Labor’s recent electoral success has been widely attributed to its ability to “occupy the sensible centre” – to reassure markets, appeal to middle Australia, and distance itself from ideological extremes. In the wake of leadership instability and Coalition turmoil, the Liberal Party, too, has been advised to return to “sensible centre-right values” as a strategy for renewal. From political commentary to party manifestos, this rhetoric of moderation dominates: a promise to avoid disruption, to manage rather than remake, to adapt without alarming.

But in a century shaped by unprecedented disruption — climate breakdown, geopolitical instability, deepening inequality, and technological upheaval — the very idea of the sensible centre may no longer be sensible at all. It is not reason or compromise we should reject, but the assumption that small steps and technocratic tweaks will suffice in the face of systemic crises.
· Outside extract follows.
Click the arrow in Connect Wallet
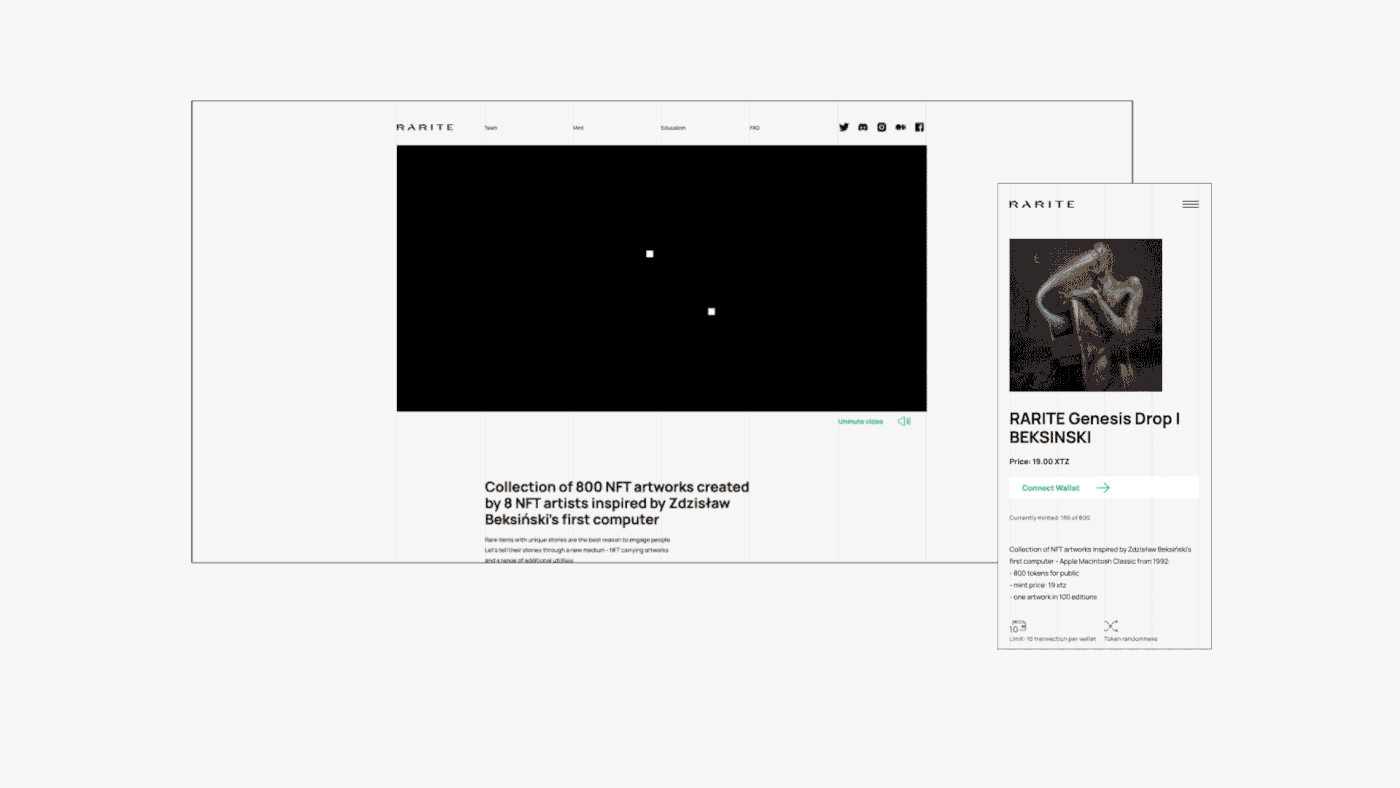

To grasp the limits of the centre as a political idea, we must turn to the deeper currents of political philosophy. Conservatism, when it seeks continuity and coherence, offers valuable restraint. But in practice it often defends entrenched interests — economic, cultural and environmental — that are no longer sustainable. Liberalism, long the champion of rights and markets, has enabled many freedoms, yet its market-centric strain has accelerated inequality and weakened collective institutions. Meanwhile, radicalism, often caricatured or sidelined, at its best invites us to imagine a different order – not by tearing down democracy, but by deepening it.

What none of these traditions should support is stasis disguised as moderation. The idea that change must be slow, that systems must not be questioned too deeply, that the “middle ground” is inherently virtuous – these have become comforting myths in an age where the status quo is both unjust and unsustainable.
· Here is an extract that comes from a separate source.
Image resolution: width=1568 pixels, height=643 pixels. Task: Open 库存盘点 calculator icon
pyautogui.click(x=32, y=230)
The problem with today’s “sensible centre” is not its caution, but its failure of imagination. It speaks the language of climate concern while protecting fossil fuel subsidies. It acknowledges inequality while refusing to tax wealth. It nods to housing crises while outsourcing solutions to the very developers and investors who profit from the scarcity. Its vision is shaped less by the scale of the challenge than by the narrow bandwidth of what is seen as electorally palatable or media-friendly.
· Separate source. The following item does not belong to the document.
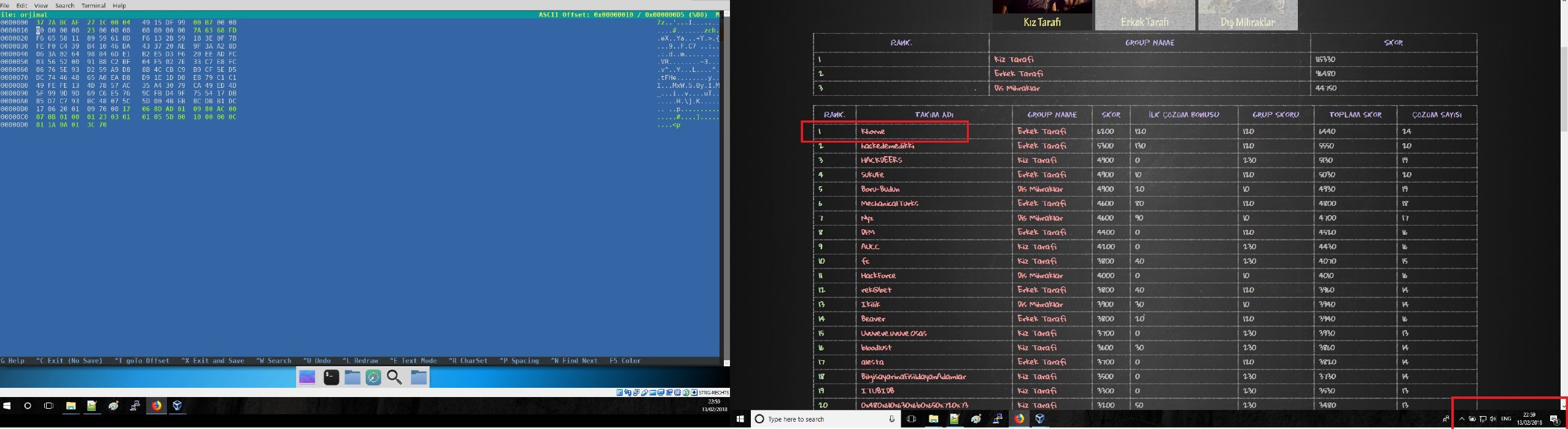Expand the hidden system tray icons chevron
The height and width of the screenshot is (429, 1568).
click(x=1462, y=419)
In truth, this “centre” is not neutral ground – it is the crowded intersection of vested interests and policy minimalism. It can absorb progressive rhetoric while resisting progressive action. It can rebrand neoliberalism in a softer tone. And it can unite parties across the aisle around a politics of modesty when the moment demands courage.

The crises of the 21st century — global warming, inequality, surveillance capitalism, democratic decline — will not be resolved within the limits of what current centrism deems “sensible". That is not a call for extremism. It is a call for transformative realism: a politics grounded in truth about the scale of change required, and the courage to act upon it.

This century demands more than centrist choreography. It demands a new political centre – not one defined by triangulation between left and right, but by alignment between ecological survival, social justice and democratic renewal. It will draw from the best of all traditions: the conservative sense of stewardship, the liberal commitment to rights and the radical belief that better is not only possible but necessary.

The real danger is not radicalism – it is complacency disguised as common sense. The “sensible centre” has become a resting place for exhausted ambition. If we want to build a future that is liveable, equitable and free, we must move beyond it.

 

The views expressed in this article may or may not reflect those of Pearls and Irritations.